LISTED ENTRIES: Begin

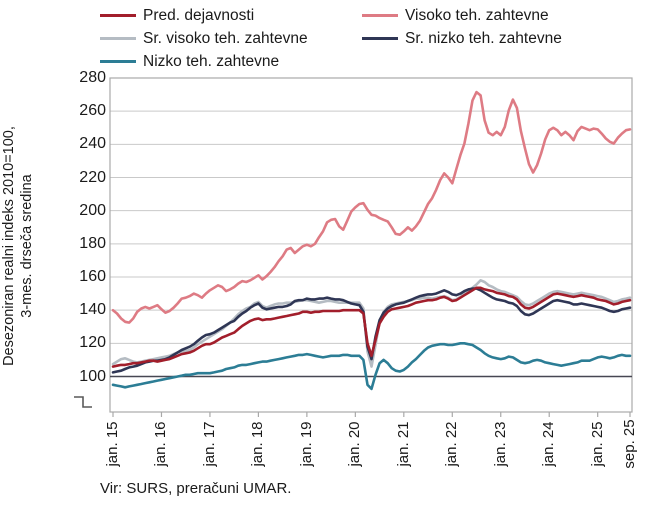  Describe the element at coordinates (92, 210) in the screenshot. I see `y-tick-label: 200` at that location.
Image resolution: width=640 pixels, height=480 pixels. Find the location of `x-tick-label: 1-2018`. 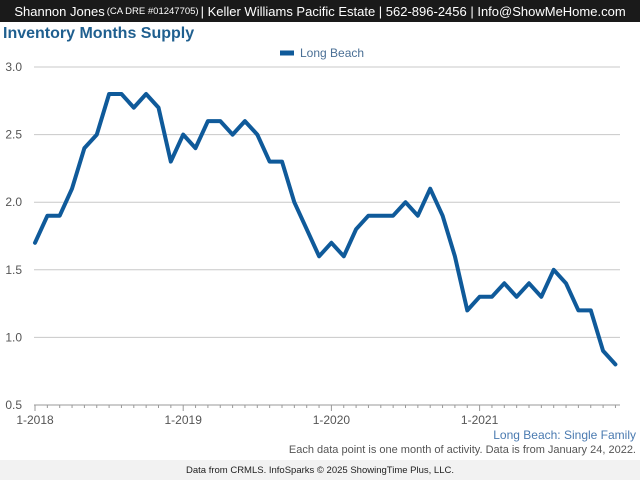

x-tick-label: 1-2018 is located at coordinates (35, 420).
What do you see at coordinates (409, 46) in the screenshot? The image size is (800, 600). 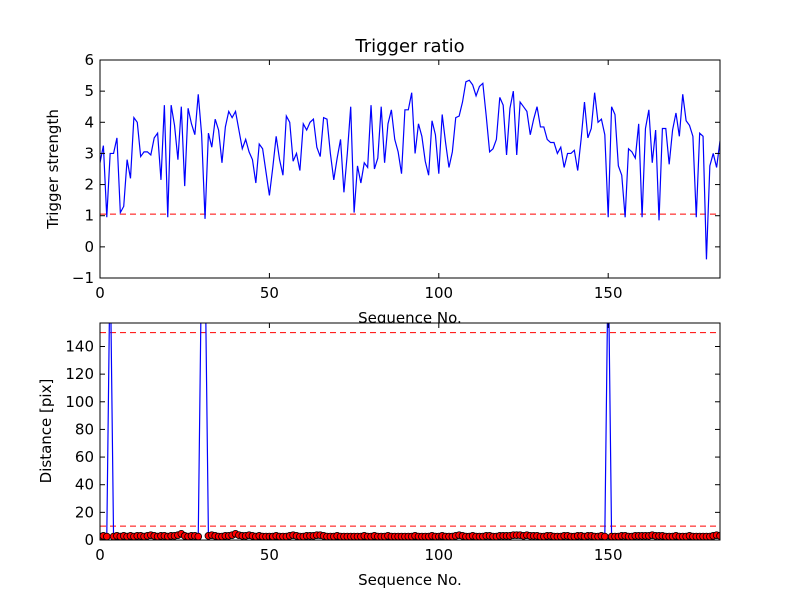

LISTED ENTRIES: End
LISTED ENTRIES: Begin

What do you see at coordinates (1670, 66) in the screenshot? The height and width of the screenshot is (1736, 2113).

LISTED ENTRIES: End
LISTED ENTRIES: Begin

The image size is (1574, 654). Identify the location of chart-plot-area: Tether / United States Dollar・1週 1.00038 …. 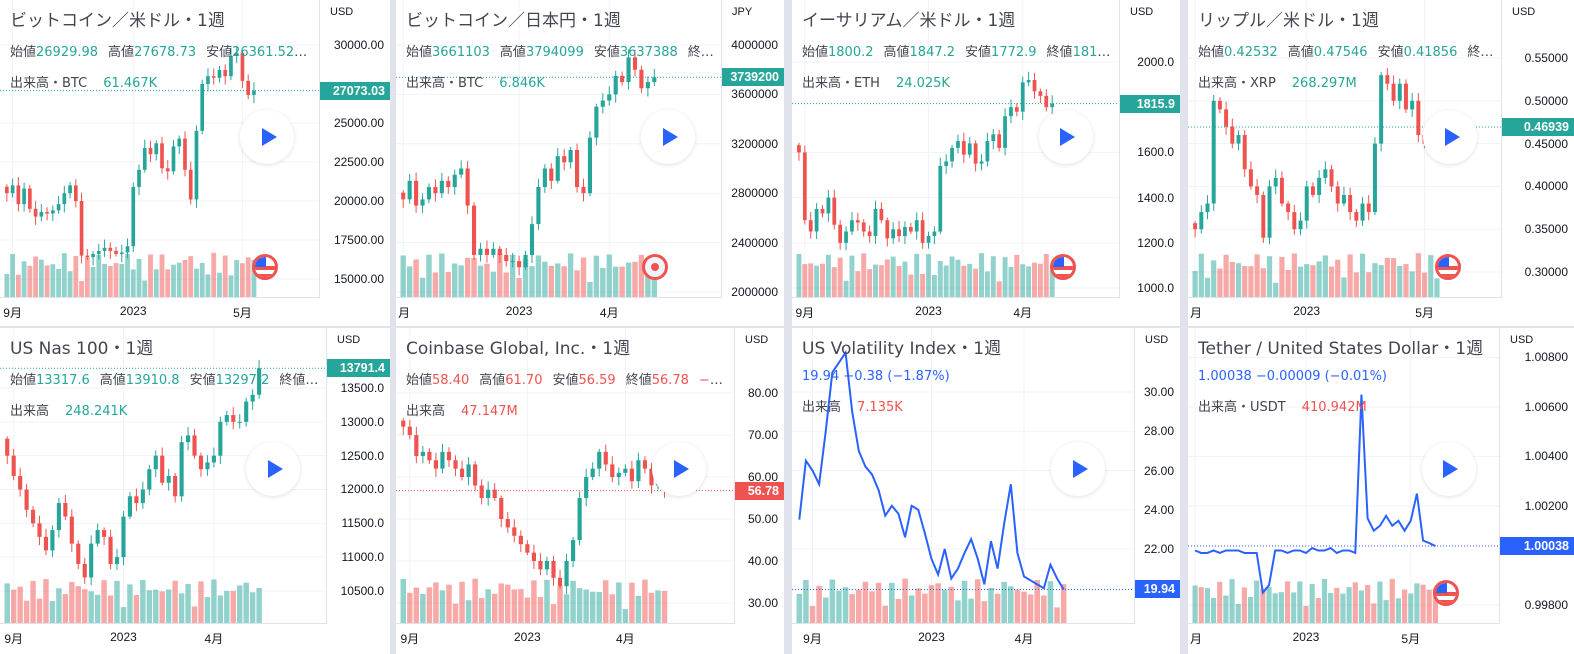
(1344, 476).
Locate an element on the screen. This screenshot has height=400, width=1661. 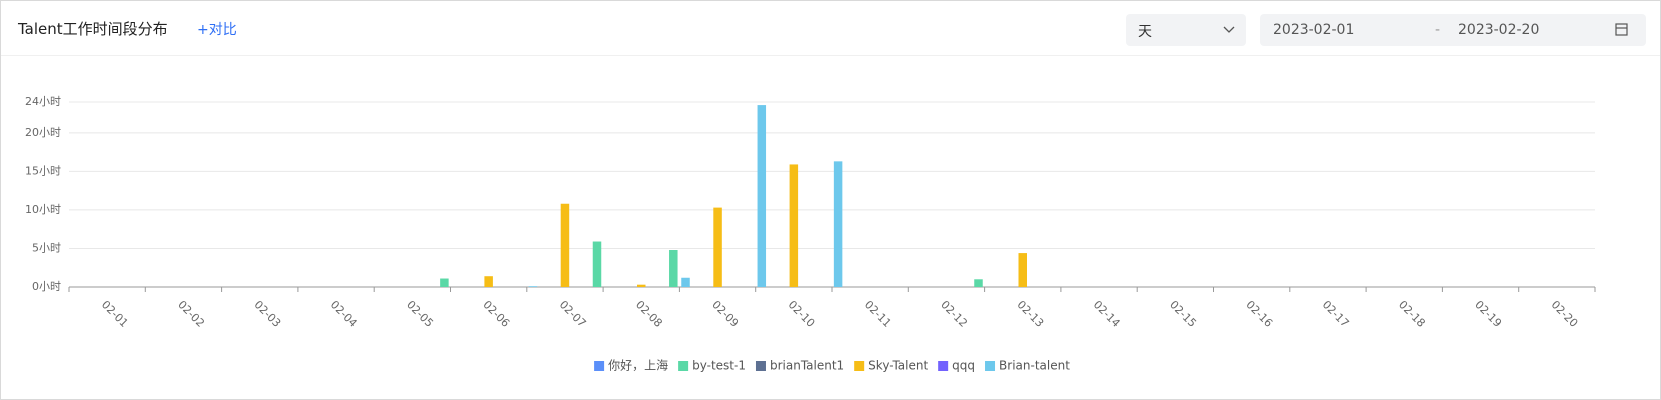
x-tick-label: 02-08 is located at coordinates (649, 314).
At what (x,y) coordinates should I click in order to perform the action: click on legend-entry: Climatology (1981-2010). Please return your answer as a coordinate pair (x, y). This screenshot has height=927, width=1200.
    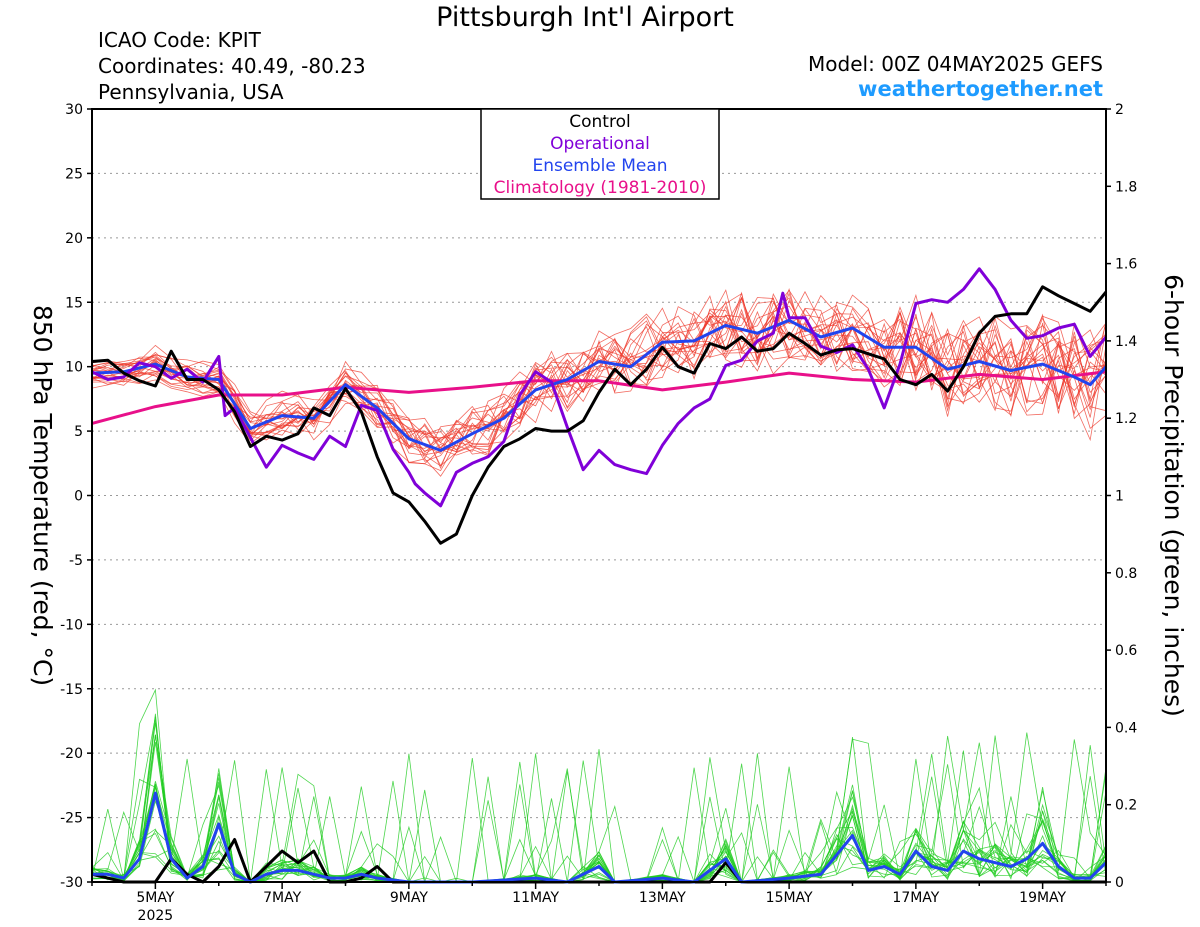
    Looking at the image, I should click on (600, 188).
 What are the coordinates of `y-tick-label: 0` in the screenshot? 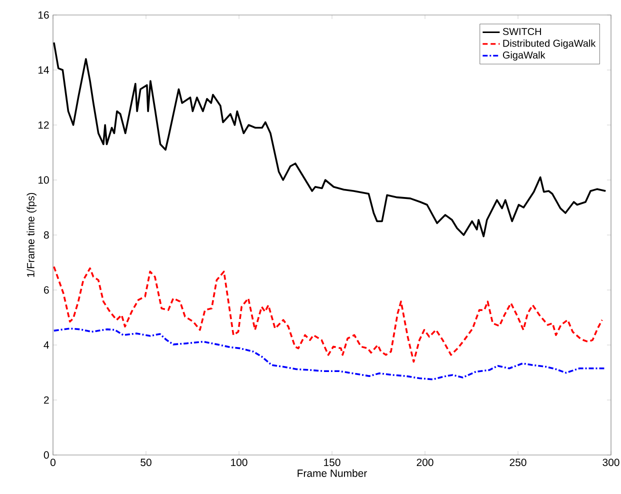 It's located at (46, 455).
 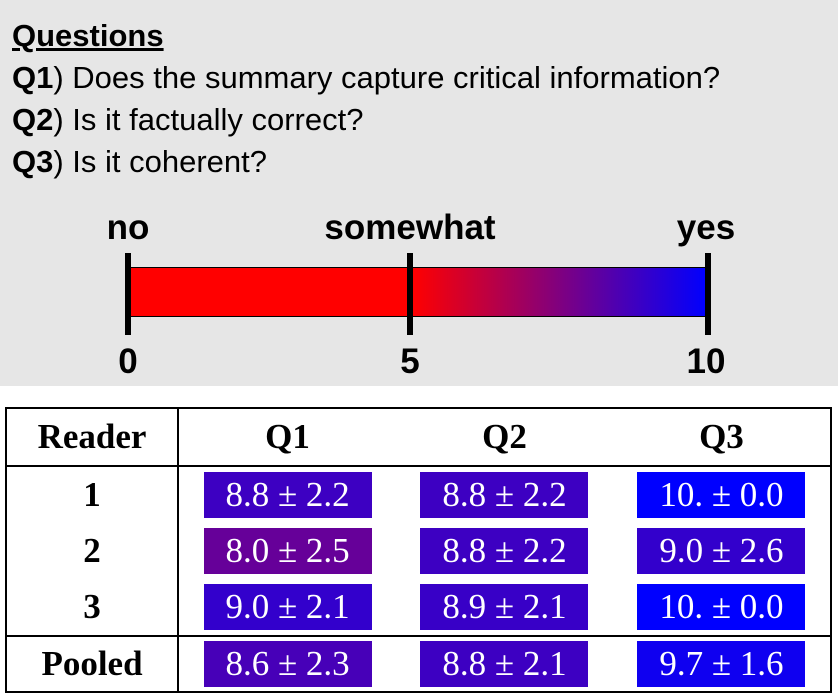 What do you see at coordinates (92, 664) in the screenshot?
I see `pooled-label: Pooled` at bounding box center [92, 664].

LISTED ENTRIES: End

* WORK TASK *
Copy the listing above from the line with "Describe the element" up to and including the line with "What do you see at coordinates (409, 46)", leaving out the pictures.

* OUTPUT BELOW *
  Describe the element at coordinates (92, 210) in the screenshot. I see `y-tick-label: 200` at that location.
Image resolution: width=640 pixels, height=480 pixels. Find the location of `x-tick-label: 1-2018`. 

x-tick-label: 1-2018 is located at coordinates (35, 420).
What do you see at coordinates (409, 46) in the screenshot? The image size is (800, 600). 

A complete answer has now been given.